▶ DIRECTIONS FOR THIS TASK: From the line containing "Task: Pop out the meter bridge window" to the last line of the records below, repeat every line exactly and add nothing else.

*** Opening TASK INPUTS ***

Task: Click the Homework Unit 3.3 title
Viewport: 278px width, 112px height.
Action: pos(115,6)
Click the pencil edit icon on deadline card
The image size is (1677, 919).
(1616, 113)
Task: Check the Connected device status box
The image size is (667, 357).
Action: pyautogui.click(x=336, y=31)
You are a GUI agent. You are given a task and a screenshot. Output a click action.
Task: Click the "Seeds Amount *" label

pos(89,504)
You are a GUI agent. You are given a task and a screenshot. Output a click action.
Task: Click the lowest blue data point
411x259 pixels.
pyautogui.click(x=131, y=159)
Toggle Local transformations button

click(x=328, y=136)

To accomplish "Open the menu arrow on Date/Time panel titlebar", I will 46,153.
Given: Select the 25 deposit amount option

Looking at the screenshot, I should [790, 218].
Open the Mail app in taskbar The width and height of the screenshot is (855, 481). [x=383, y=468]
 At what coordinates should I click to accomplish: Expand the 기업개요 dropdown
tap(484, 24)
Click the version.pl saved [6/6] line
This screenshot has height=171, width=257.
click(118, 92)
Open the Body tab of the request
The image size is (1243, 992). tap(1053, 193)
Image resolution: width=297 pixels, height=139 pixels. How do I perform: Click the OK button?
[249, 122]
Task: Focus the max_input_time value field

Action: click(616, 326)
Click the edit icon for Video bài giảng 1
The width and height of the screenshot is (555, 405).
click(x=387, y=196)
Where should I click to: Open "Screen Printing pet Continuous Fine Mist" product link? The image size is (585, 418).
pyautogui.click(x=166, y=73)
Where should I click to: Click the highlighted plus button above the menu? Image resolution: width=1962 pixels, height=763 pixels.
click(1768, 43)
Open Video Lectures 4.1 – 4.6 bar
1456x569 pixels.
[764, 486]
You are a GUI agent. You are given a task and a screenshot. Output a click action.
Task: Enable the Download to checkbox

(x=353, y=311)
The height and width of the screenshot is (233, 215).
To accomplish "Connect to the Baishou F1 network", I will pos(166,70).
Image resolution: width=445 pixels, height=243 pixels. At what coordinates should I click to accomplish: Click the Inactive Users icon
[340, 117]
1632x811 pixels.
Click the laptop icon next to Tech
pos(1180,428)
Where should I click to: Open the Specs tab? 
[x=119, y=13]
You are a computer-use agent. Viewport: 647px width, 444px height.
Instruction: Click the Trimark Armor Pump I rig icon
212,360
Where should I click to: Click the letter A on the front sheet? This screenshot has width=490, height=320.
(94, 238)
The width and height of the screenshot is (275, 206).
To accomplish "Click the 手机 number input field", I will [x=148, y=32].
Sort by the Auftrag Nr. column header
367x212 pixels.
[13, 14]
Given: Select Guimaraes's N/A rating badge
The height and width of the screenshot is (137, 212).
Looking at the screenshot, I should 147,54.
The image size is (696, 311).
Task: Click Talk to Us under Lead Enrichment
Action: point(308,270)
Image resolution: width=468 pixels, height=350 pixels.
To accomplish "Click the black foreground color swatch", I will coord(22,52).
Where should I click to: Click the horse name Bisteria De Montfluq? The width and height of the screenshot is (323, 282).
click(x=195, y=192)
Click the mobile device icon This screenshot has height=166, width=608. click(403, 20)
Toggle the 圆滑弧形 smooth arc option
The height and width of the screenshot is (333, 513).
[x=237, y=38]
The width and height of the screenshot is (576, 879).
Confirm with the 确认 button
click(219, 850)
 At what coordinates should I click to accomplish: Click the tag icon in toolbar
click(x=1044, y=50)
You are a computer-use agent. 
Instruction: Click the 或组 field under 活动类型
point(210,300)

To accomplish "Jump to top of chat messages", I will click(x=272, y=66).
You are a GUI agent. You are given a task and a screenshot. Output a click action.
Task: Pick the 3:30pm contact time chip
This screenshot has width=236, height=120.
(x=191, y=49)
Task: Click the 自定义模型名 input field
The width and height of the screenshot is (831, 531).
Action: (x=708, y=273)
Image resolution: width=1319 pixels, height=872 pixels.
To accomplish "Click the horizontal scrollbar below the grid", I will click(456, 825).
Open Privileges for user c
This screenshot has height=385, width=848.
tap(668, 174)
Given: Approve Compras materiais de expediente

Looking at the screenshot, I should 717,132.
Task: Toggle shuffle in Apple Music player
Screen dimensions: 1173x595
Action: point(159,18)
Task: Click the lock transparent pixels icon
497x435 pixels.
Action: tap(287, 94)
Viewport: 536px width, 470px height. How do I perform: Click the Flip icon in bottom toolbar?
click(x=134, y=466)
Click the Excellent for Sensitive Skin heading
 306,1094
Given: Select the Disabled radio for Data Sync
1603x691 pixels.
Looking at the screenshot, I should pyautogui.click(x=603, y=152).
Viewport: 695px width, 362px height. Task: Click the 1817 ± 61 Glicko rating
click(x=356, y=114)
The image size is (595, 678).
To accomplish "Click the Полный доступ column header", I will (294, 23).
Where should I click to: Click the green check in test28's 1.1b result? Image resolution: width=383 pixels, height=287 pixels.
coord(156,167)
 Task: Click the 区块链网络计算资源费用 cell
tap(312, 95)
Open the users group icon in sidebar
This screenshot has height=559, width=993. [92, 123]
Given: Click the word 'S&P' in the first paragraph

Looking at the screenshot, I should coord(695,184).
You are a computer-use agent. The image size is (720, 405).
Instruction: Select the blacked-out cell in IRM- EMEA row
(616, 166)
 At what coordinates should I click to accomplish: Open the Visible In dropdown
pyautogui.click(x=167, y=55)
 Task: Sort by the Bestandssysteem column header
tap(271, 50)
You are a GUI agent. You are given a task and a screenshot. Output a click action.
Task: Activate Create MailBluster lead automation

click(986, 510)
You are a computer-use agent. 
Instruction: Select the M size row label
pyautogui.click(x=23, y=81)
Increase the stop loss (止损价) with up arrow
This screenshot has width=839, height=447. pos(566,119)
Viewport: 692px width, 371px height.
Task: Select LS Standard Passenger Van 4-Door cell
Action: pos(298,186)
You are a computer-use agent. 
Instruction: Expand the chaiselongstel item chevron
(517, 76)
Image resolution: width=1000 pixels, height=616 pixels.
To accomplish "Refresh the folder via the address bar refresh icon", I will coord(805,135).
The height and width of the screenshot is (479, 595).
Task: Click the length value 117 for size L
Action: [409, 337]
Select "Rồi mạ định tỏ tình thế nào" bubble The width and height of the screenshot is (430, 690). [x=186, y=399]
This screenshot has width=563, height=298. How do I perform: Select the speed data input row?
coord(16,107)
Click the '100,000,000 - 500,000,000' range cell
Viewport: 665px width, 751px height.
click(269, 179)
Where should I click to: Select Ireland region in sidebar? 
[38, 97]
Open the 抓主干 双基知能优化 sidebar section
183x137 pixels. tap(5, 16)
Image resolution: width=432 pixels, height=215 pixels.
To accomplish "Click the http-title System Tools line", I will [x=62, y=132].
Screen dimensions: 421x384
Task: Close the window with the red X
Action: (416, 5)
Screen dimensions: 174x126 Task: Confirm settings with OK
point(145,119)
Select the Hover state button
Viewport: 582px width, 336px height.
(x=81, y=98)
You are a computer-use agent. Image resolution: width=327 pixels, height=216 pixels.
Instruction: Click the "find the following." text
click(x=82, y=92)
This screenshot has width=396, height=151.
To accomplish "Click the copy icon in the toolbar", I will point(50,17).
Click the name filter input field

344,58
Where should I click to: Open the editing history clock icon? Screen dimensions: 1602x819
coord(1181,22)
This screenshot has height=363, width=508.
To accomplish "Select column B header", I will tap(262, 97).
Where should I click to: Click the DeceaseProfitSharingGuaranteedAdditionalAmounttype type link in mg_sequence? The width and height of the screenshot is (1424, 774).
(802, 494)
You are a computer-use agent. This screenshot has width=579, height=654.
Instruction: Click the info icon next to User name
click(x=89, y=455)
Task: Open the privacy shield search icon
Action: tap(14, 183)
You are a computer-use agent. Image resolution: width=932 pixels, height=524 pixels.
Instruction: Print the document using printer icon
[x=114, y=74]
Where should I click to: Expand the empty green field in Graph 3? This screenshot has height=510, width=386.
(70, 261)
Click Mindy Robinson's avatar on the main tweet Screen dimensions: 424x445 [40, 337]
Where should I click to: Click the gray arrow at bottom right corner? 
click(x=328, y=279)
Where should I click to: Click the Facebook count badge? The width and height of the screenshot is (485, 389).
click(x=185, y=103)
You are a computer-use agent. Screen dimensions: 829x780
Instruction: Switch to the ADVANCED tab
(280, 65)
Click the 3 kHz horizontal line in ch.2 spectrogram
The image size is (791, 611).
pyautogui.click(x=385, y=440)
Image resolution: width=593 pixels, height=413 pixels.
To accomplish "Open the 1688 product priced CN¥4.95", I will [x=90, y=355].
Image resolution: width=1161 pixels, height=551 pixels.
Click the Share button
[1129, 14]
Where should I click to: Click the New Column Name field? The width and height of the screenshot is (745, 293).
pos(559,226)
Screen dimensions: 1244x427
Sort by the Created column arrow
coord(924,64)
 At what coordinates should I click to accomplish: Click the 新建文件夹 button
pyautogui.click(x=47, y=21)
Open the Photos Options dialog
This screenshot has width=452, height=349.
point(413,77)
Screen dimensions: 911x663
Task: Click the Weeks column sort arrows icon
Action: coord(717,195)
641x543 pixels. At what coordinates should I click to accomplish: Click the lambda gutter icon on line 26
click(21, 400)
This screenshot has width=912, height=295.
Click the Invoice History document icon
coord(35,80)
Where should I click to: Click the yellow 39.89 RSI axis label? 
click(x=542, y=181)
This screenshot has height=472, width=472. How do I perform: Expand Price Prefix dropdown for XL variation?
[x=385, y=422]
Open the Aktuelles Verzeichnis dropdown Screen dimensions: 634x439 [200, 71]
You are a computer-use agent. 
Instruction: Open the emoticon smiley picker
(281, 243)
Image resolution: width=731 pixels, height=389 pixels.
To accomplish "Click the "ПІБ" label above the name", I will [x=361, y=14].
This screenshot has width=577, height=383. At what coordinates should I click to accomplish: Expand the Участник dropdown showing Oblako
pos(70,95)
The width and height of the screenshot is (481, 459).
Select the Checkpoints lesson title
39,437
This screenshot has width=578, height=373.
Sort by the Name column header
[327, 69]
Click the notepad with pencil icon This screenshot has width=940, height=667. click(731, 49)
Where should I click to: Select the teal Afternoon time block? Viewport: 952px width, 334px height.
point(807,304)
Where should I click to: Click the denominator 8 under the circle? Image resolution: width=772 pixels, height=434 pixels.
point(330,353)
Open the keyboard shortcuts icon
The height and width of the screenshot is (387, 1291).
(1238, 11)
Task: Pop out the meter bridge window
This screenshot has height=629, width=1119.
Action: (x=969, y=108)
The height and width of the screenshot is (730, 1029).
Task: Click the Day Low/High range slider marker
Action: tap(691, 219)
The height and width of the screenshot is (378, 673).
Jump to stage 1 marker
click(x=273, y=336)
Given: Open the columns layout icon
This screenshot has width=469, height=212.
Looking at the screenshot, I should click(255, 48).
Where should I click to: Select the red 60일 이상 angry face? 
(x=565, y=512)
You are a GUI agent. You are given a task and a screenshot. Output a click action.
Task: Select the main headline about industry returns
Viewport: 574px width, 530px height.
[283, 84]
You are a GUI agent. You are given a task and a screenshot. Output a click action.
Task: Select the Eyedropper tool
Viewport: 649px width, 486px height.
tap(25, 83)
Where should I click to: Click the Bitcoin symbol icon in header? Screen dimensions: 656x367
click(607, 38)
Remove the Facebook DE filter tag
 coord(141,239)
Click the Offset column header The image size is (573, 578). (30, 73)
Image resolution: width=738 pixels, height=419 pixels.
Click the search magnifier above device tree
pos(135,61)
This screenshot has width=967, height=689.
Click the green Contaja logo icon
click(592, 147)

*** Closing TASK INPUTS ***

▶ EXERCISE ANSWER:
Task: Pop out the meter bridge window
This screenshot has height=629, width=1119.
Action: (x=969, y=108)
The height and width of the screenshot is (730, 1029).
Task: Click the Day Low/High range slider marker
Action: tap(691, 219)
The height and width of the screenshot is (378, 673).
Jump to stage 1 marker
click(x=273, y=336)
Given: Open the columns layout icon
This screenshot has width=469, height=212.
Looking at the screenshot, I should click(255, 48).
Where should I click to: Select the red 60일 이상 angry face? 
(x=565, y=512)
You are a GUI agent. You are given a task and a screenshot. Output a click action.
Task: Select the main headline about industry returns
Viewport: 574px width, 530px height.
[283, 84]
You are a GUI agent. You are given a task and a screenshot. Output a click action.
Task: Select the Eyedropper tool
Viewport: 649px width, 486px height.
tap(25, 83)
Where should I click to: Click the Bitcoin symbol icon in header? Screen dimensions: 656x367
click(607, 38)
Remove the Facebook DE filter tag
 coord(141,239)
Click the Offset column header The image size is (573, 578). (30, 73)
Image resolution: width=738 pixels, height=419 pixels.
Click the search magnifier above device tree
pos(135,61)
This screenshot has width=967, height=689.
Click the green Contaja logo icon
click(592, 147)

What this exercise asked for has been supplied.